■ **Exercise**
From the line containing "Instruction: Click the 27 Jan 2026 date label" down to the final line of the entries below, return each line exactly and drop the pictures.

:: Listed records

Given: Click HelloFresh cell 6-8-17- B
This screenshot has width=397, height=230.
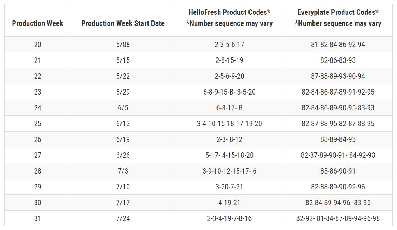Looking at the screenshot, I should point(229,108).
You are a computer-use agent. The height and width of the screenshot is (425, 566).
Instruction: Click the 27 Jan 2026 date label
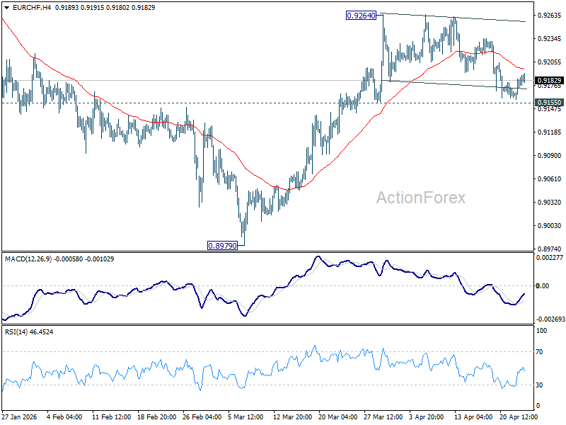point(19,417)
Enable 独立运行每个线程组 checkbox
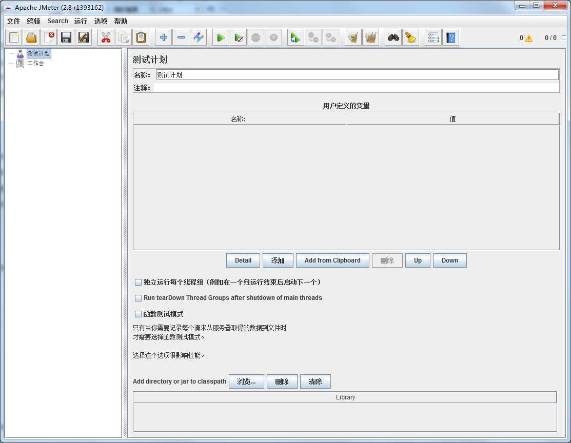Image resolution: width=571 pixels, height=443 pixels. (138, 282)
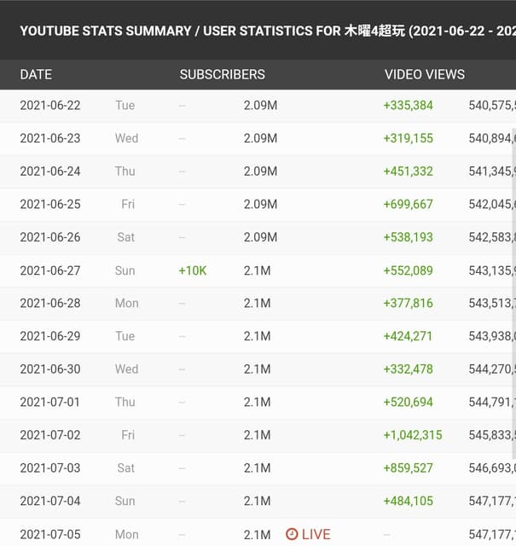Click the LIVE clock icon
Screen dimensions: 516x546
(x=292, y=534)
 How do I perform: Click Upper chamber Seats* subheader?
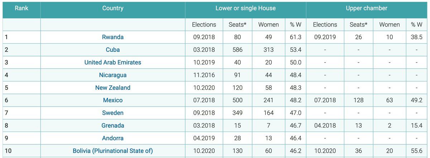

::::

■ **Result of the exercise**
Instruction: Click the 27 Jan 2026 date label
point(19,417)
Enable 独立运行每个线程组 checkbox
Image resolution: width=571 pixels, height=443 pixels. (138, 282)
Click the LIVE clock icon
Screen dimensions: 516x546
(x=292, y=534)
 How do I perform: Click Upper chamber Seats* subheader?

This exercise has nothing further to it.